MARTELL: “CHAPIN, the thing is, we’re all these people. We just need to do the right thing. You’d not let your own child starve, why someone else’s offspring. We all bleed red. We’re all one.

FOSTER, you can’t eat money, you can’t house someone in coins.”

FOSTER: “Oh I couldn’t agree more, I’m just saying the prevailing feeling amongst the right wing is “I don’t care about a bunch of brown kids” “lazy old vet should get a job” “I got mine, why should I care about you” it is a shame money becomes an issue when the subject is basic human dignity but to so many it is.”

MARTELL: “There are 535 members of Congress. There are 317 million Americans. Allowing this to continue is an abomination to humanity. We the People of the United States, not who has the most money. If we stood united and refused to allow people to destroy our unity and humanity, we, ALL of us, could make the changes necessary without violence, without anger, without hatred, but with love. Love won’t feed a child, that’s fact, but the hands that make that food with love can.”

FOSTER: “From your mouth to God’s ears my good friend. I am not cynical just resigned to the level of cruelty that about half the people in this country are capable of. You can find them every Sunday morning in pews across the country, right next to the ones who would wish things were different.”

MARTELL: “Wishing doesn’t solve anything. Waiting for someone else to do it doesn’t solve anything. Claiming good heart while your neighbor loses everything in foreclosure because of family illness or loss of employment doesn’t solve anything. It’s only when we use our hands with love towards one another that we’ll be following any common sense. If it happens to one of us, it can happen to all of us. We need unity back in our community. Without it, we’re no better than those 535 members of Congress, or the VA that allows our soldiers to go without care, or the family services that allows children to go hungry or the department of immigration who destroys innocence because of an imaginary line drawn on paper.
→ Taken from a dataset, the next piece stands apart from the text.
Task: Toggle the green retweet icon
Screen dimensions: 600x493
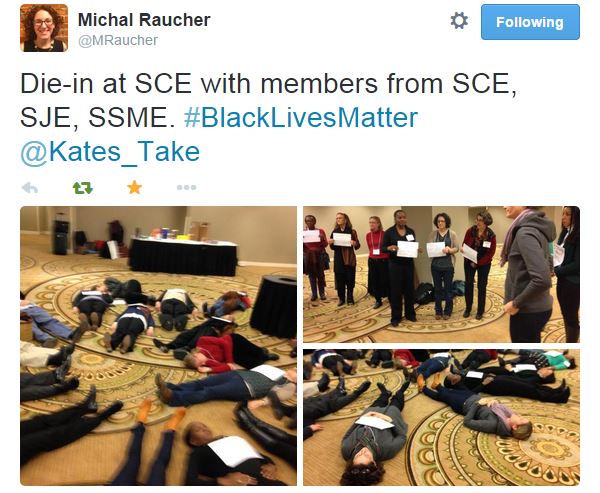Action: coord(83,188)
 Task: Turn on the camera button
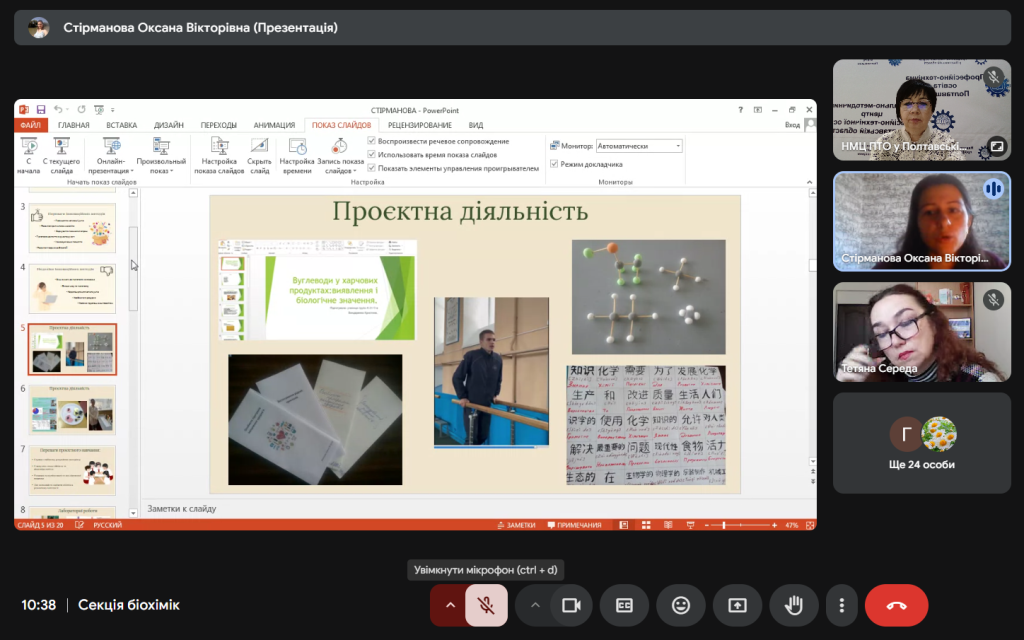coord(572,605)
This should outrage us. This should piss us off. This should be addressed by We The People because I don’t want to wear the label of executioner of humans. It’s morally wrong.
P.s. I don’t care which religion you follow or don’t follow. This has nothing to do with that. It has everything to do with love.”

LOONEY: “Read this entire conversation, I couldn’t say anything better. I’m proud of the spiritual aspect and the integrity that you’ve grown into, my daughter. A wholeheartedly agree that the loss of community is a symptom that plagues us. Families no longer live in the same house or even in the same town/city. Therefore the so called breakdown of the family -IMHO-has as much to do with geography as much as lack of commitment to many things.”